• [AUFGABENSTELLUNG]: Gib aus dem Auszug zur Klassenableitung den Abschnitt von „Da könnte sowas“ bis „- Methode parken.“ wortgetreu wieder.

• [BEREITGESTELLTER AUSZUG]:
◇ ◇ ◇ ◇
Keine, warum solltest Du das wollen ?? 
Nimm an, Du hast die Klasse "Fahrzeug" und leitest jeweils "PKW" und "LKW" davon ab.
"PKW" und "LKW" sind jetzt spezieller als "Fahrzeug" (oder werden es beim Ausprogrammieren bspw. weiterer spezifischer Attribute).
"Fahrzeug" ist quasi nur eine Art Schablone, von der du vermutlich nie eigene Objekte erzeugen würdest !

Gruß Klaus


----------



## fluppe (29. Jul 2015)

Warum ich das wollen sollte ?? Keine Ahnung, aber ich meine sowas kann doch vorkommen.
Nehmen wir mal an ich habe da eine Klassenbibliothek und da sitzt "Fahrzeug" drin. Ich möchte nun dieses "Fahrzeug" erweitern, ohne die ganze Bibliothek auf links zu ziehen.
Da könnte sowas ganz praktisch sein...

Da gibt es zum Beispiel ein Objekt "Parkplatz" und das hat einen Haufen Methoden, die allesamt sowas machen wie "addFahrzeug" ...

Ich möchte nun aber "LKW" oder "PKW" adden ... macht die Methode nicht, sie erzeugt ein ein "Fahrzeug" und packt es auf den Parkplatz ...

Als abgeleitete Klasse muss ja nun auch "LKW" oder "Auto" auf den Parkplatz draufpassen, aber ich kann es nicht mit der "addFahrzeug" - Methode parken.
◇ ◇ ◇ ◇
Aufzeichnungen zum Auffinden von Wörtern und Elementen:
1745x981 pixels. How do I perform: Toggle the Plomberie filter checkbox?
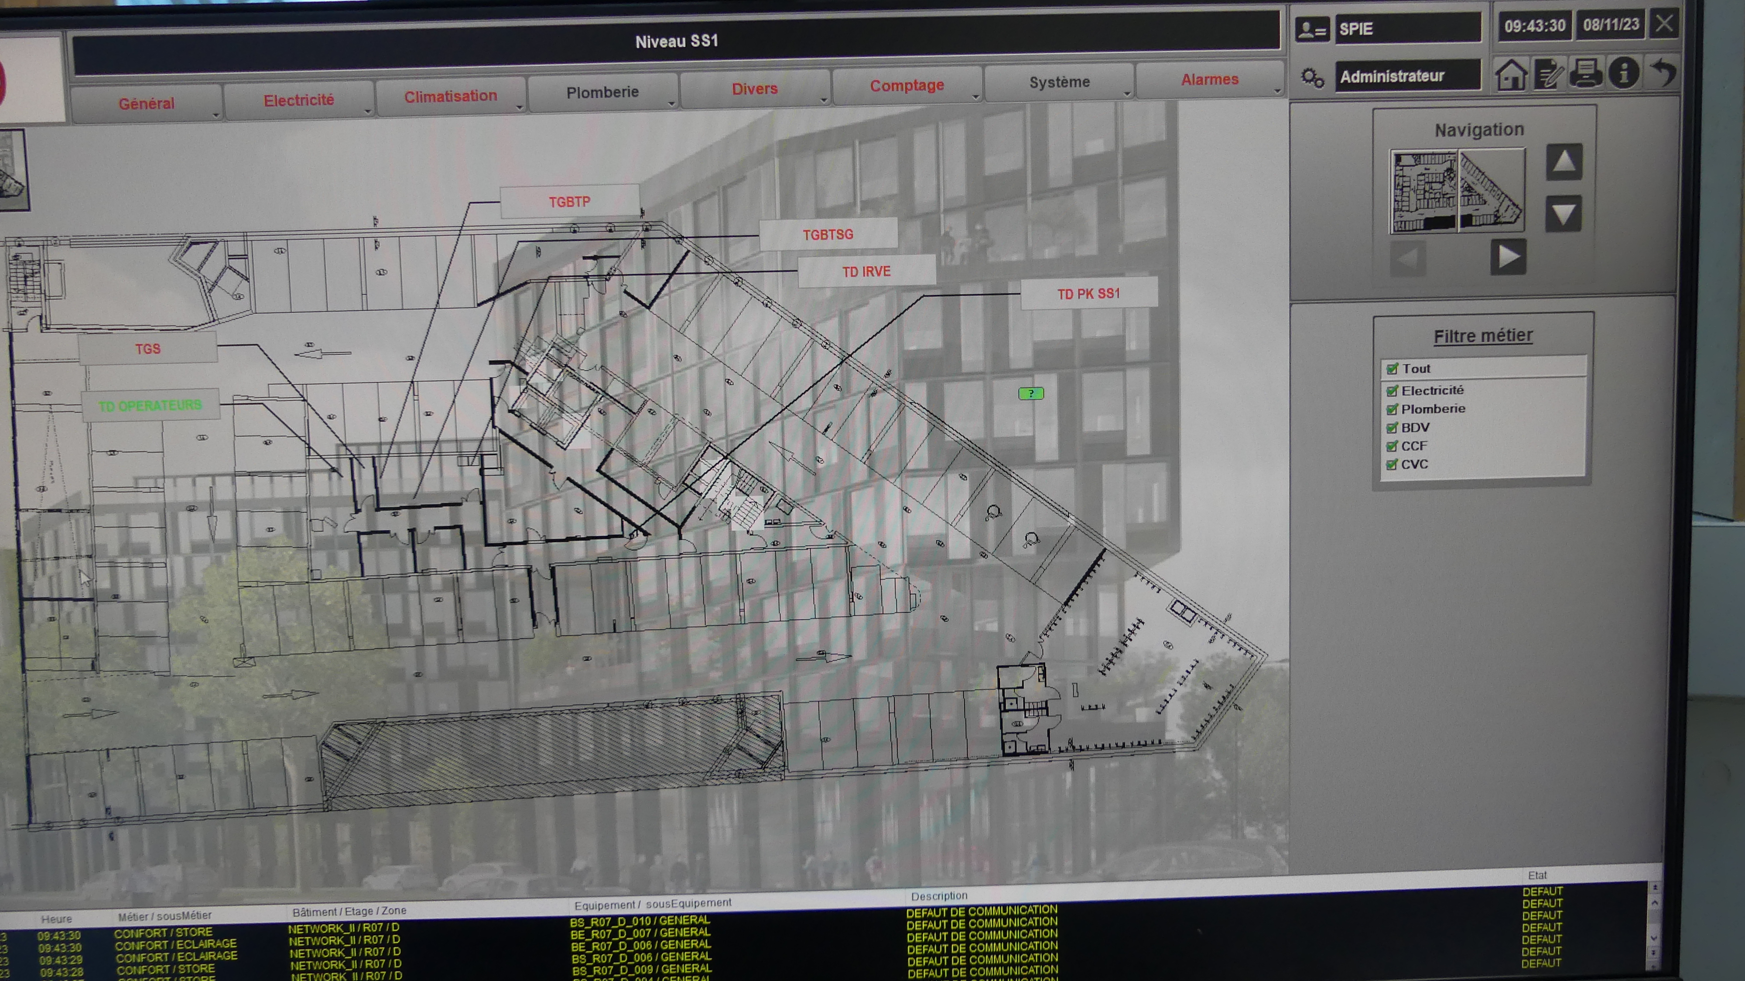click(x=1393, y=409)
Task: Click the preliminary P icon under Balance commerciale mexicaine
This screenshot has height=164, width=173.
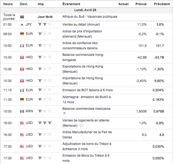Action: click(64, 113)
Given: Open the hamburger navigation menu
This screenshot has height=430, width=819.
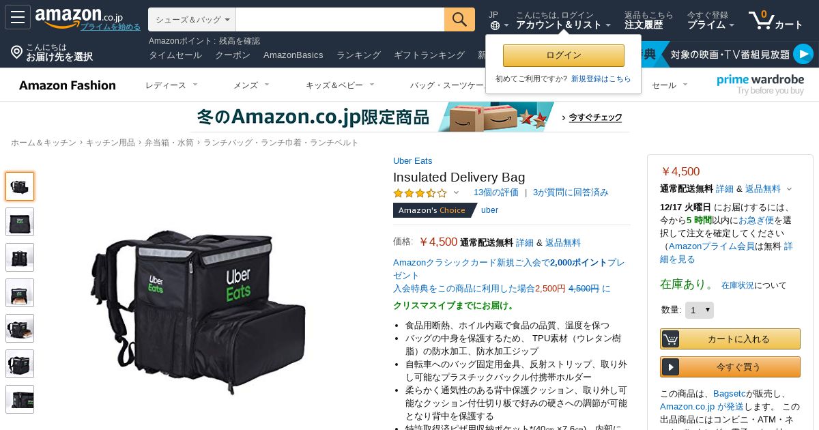Looking at the screenshot, I should 18,17.
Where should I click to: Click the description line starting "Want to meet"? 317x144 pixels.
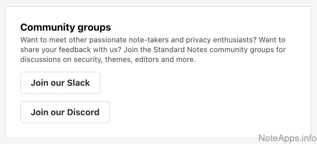point(153,40)
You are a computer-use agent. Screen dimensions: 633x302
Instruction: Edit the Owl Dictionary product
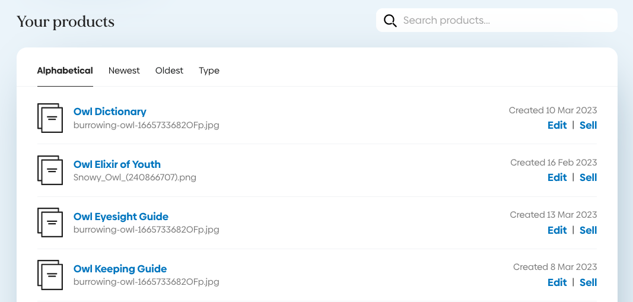(x=557, y=125)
◇ ◇ ◇ ◇
• [FERTIGE ANTWORT]:
Da könnte sowas ganz praktisch sein...

Da gibt es zum Beispiel ein Objekt "Parkplatz" und das hat einen Haufen Methoden, die allesamt sowas machen wie "addFahrzeug" ...

Ich möchte nun aber "LKW" oder "PKW" adden ... macht die Methode nicht, sie erzeugt ein ein "Fahrzeug" und packt es auf den Parkplatz ...

Als abgeleitete Klasse muss ja nun auch "LKW" oder "Auto" auf den Parkplatz draufpassen, aber ich kann es nicht mit der "addFahrzeug" - Methode parken.